You may not know this but between now and doomsday, there's still a lot of choices to be made related to climate change. (I'll get to a few of them in a minute.) That's because all the news and blog chatter in recent months has focused on how we all of a sudden found ourselves on the fast track to carbon hell. Let's quickly recap: This eye-popping study published in late January, with its headline cut from the tabloids, had an End Times feel to it for environmentalists already convinced that a Final Reckoning was coming due, in the form of Australian wildfires and California drought. The paper (through no fault of the authors) likely set the stage for what came next: an ugly (and to my mind, frivolous) sideshow over the media's supposed culpability as a facilitator of planetary collapse. By last week, the dire warnings and urgent call to action that came out of Copenhagen solidified the gestalt on global warming: we're screwed...unless we act now. Actually, we're already screwed no matter what. It's time we stopped obsessing primarily on how to avert doomsday and started paying an equal amount of attention to how we're going to adapt to the many widely anticipated impacts from climate change that are, in fact, just down the road.

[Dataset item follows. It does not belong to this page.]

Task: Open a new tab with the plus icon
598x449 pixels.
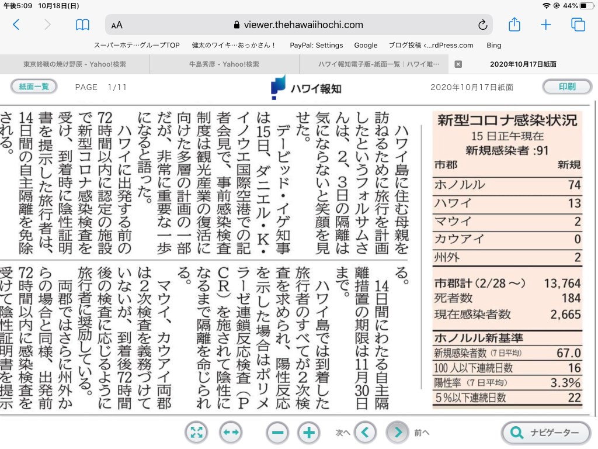Action: pos(545,25)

In terms of our own societal and ecosystem vulnerabilities, Tom Yulsman provides an excellent rejoinder to those who seem to ignore the clarion call for climate change adaptation. Fortunately, numerous organizations and federal agencies are thinking hard about the game-changing impacts to wildlife, which are expected to occur even if the world changed to a carbon-free economy tomorrow. In November, Defenders of Wildlife issued a report titled, "Protecting wildlife and Ecosystems in a Warming World." The report urged policymakers to rank ecological adapatation measures on par with that of carbon emission reductions. In December, the U.S. Fish & Wildlife Service released a little-noticed draft "Climate Change Strategic Plan," to be implemented over the next five years. The FWS is currently soliciting feedback from its employees and citizens on the plan, before it releases a final version later this year. In the meantime, here's the first graph:
Climate change is the most compelling conservation challenge of our time. Accelerating climate change will amplify current resource management challenges involving habitat fragmentation, degradation, and loss, as well as urbanization, invasive species, disease, parasites, and water management. As rising temperatures affect the dynamics of complex natural systems, the potential exists for mass species extinctions and disruptions.
The rest of this week I'll be talking to ecologists and scientists at FWS and other federal agencies that are working on incorporating climate change into long-term management plans for ecosystems and wildlife. Check back occasionally to hear how ecological adaptation is being wrestled with in regions ranging from the Sonoran desert to the Everglades. It's time the public started wrestling with this issue as well.